DETECTIVE BILLY Harney rubbed his hands, his breath lingering, frozen, in front of him, a wispy reminder of how cold Chicago can be in the middle of March. Three hours was long enough inside the SUV. He hated stakeouts. Even though this one was his idea. His case.
It started with a dead undergrad, a junior at U of C. The area around the campus—Hyde Park—had some rough spots, and everyone chalked up the murder to urban violence. But they didn’t know what Billy knew from a download of the data on her cell phone—that this young woman made money in her spare time as an escort. She worked through an Internet site that was taken down the day after her death, but her text messages indicated that she had one particular client who had some unusual needs and was willing to pay top dollar for them.
In a nutshell, he liked to choke her during sex.
He was a trader, married with kids, who made more money in a week than Billy made in two years.

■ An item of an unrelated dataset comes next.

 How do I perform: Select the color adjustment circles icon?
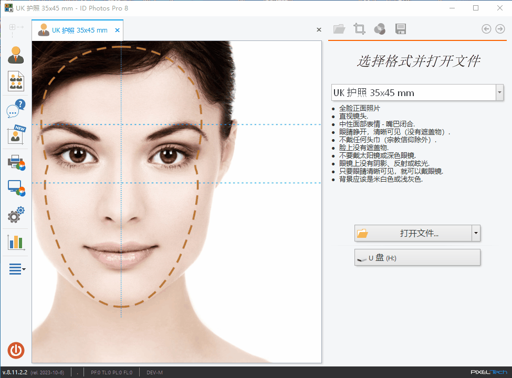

The kind of guy who could buy an army of top-shelf lawyers to defend him. Billy wanted this asshole to drop his guard, to relax, so he leaked some news that a suspect was in custody for the undergrad’s murder, that it looked like another garden-variety attack in Hyde Park. And then Billy followed the scumbag trader.

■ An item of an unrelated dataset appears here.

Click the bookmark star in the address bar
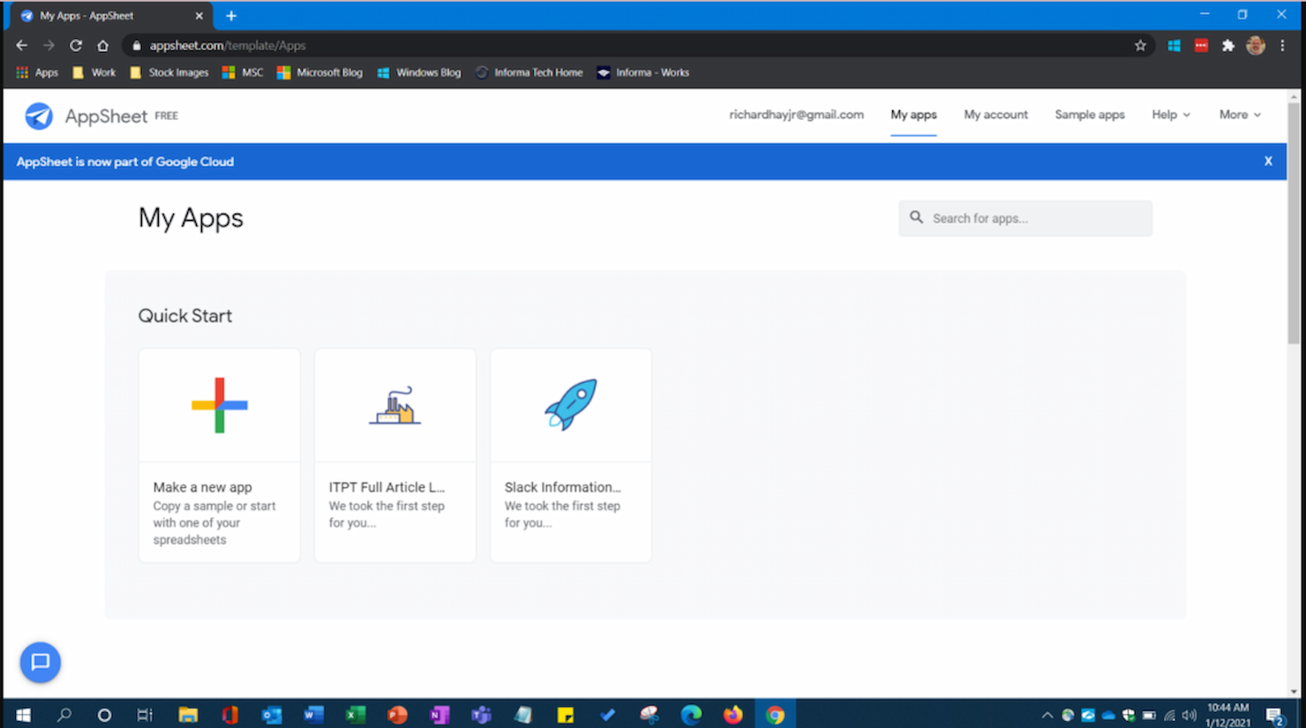The image size is (1306, 728). (1140, 45)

Precisely one week ago, at 9:00 p.m., the trader entered the brownstone down the street. Billy got him on video but wasn’t sure what was happening inside, so he laid low. A little recon work told him that this place was a high-rent brothel.
So assuming that this guy had a regular appointment—and Billy was willing to lay down good money that he did—tonight should be the night. Catch him with his pants down and offer a simple trade: no arrest for the prostitution if you answer a few questions about a dead undergrad. Billy could take it from there. Always better to start a Q and A with the subject sweating his ass off and eager to please.

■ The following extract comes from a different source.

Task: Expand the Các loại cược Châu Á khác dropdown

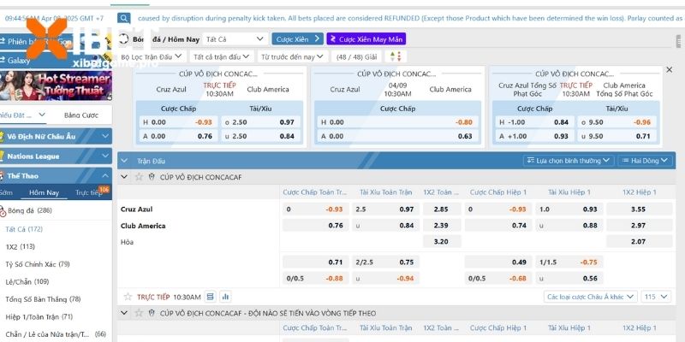Action: pos(592,297)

He pushed back the sleeve of his overcoat and checked his watch. Half past eight. He blew warm air into his hands.
“Sosh, how we doin’?” he said into his radio to Soscia, the cop in one of the other vehicles, two blocks down, staking out the brownstone from the east.
The response came through Billy’s wireless earbud. “Ready, willing, and able,” Sosh said. “Just like your sister.”
“My sister wouldn’t touch you with a six-foot pole. And neither would Stanislowski.”
“Who the fuck is Stanislowski?”
“A six-foot Pole.”
“Harney, get back in the car.” This from his partner, Katherine Fenton, sitting in the warm car just next to him.
“Sosh, how’s your rook holding up?” Soscia had a new detective working with him, a nice kid named Reynolds. “You know I bought him lunch today.”
“Yeah, I fuckin’ know. He said putting extra pinto beans on the burrito was your idea. And I’ve been stuck in this truck with him for three hours.”
Billy smirked. Stakeouts weren’t all bad. “Hey, Crowley, you still awake?”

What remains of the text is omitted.